■ Document segment
================================

Amerifactors Alive and Well in the Ninth Circuit
Despite changes in technology, fax-based TCPA class actions and related jurisprudence continue to march on. And just last month, the US Court of Appeals for the Ninth Circuit issued a gem of a decision (albeit unpublished) with major class action ramifications — True Health Chiropractic, Inc. v. McKesson Corp., Nos. 22-15710 and 22-15732, 2023 U.S. App. LEXIS 28346 (9th Cir. Oct. 25, 2023). In McKesson, the Ninth Circuit was tasked with reviewing a grant of summary judgment for the plaintiff and the district court’s decertification of a class.[1] While the appeals court affirmed the summary judgment decision, victory proved to be fleeting for the plaintiff.

================================

■ Given entries
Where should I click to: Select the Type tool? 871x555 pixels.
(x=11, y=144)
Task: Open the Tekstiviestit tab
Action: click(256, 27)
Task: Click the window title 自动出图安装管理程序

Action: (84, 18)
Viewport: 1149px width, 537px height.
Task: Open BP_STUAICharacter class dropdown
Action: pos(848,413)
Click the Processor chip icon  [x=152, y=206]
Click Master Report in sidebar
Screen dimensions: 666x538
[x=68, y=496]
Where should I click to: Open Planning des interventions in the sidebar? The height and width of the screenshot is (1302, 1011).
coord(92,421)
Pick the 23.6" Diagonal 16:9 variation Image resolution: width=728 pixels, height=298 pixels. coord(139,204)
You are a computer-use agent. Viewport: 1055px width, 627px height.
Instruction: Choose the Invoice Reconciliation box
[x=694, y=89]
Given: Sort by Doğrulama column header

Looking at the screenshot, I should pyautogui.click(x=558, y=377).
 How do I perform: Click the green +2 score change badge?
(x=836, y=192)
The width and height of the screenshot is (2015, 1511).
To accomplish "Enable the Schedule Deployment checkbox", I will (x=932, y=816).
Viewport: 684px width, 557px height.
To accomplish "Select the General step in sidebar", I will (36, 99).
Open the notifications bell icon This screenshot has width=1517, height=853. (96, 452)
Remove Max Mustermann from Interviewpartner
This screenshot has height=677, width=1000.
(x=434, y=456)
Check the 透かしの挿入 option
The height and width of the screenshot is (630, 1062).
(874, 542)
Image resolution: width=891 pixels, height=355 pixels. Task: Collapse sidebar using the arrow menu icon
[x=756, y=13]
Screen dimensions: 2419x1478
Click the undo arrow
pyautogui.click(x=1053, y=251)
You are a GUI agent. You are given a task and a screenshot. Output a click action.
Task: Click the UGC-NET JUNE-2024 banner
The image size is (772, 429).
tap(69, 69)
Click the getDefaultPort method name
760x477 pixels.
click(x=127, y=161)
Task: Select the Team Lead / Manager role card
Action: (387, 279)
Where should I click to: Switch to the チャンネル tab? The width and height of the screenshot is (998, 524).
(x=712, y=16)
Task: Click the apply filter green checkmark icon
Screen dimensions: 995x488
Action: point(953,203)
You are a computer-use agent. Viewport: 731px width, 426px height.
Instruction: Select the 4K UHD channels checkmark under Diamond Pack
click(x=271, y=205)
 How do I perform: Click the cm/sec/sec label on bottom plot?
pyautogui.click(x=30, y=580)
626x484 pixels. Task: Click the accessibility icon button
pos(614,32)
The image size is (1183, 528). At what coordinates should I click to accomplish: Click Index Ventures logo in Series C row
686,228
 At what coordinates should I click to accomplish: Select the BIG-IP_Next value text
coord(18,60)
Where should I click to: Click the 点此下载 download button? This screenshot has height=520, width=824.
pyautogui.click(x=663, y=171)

================================

■ Set tasks
1. In the Ninth Circuit article, which two rulings was the appeals court asked to review in McKesson?
2. Output the part of the Ninth Circuit article starting at "Amerifactors Alive and" and ending at "for the plaintiff.".
3. Pick up the Ninth Circuit article where it stops and keep writing it.
The entries above aren't needed here.

■ Solved problems
1. A grant of summary judgment for the plaintiff and the district court's decertification of a class.

2.
Amerifactors Alive and Well in the Ninth Circuit
Despite changes in technology, fax-based TCPA class actions and related jurisprudence continue to march on. And just last month, the US Court of Appeals for the Ninth Circuit issued a gem of a decision (albeit unpublished) with major class action ramifications — True Health Chiropractic, Inc. v. McKesson Corp., Nos. 22-15710 and 22-15732, 2023 U.S. App. LEXIS 28346 (9th Cir. Oct. 25, 2023). In McKesson, the Ninth Circuit was tasked with reviewing a grant of summary judgment for the plaintiff and the district court’s decertification of a class.[1] While the appeals court affirmed the summary judgment decision, victory proved to be fleeting for the plaintiff.

3.
The Ninth Circuit first concluded that the district court did not err in granting summary judgment for the plaintiff on the issue of consent because neither a registration form nor an end-user license agreement established the plaintiff’s consent. “Nothing about the form would suggest to a reasonable consumer that, upon submitting the form, he or she had agreed to receive faxed advertisements.” Nor did the end user license agreement explicitly discuss consent for faxed advertisements.[2]
The real eye-opener came in the second half of the opinion, affirming the decertification of the class. Back in 2019, the Federal Communications Commission issued its Amerifactors declaratory ruling, concluding that the TCPA does not apply to faxes received through an online fax service (such as a fax delivered as an email). In re Amerifactors Fin. Grp., LLC Pet. For Expedited Declaratory Ruling, 34 FCC Rcd. 11950 (2019). While litigants have debated its application and force within the class action context, the defendants in McKesson notched a huge victory for defendants facing TCPA fax class actions with the Ninth Circuit holding that (1) the declaratory ruling was binding and (2) it resulted in the inability to certify a class.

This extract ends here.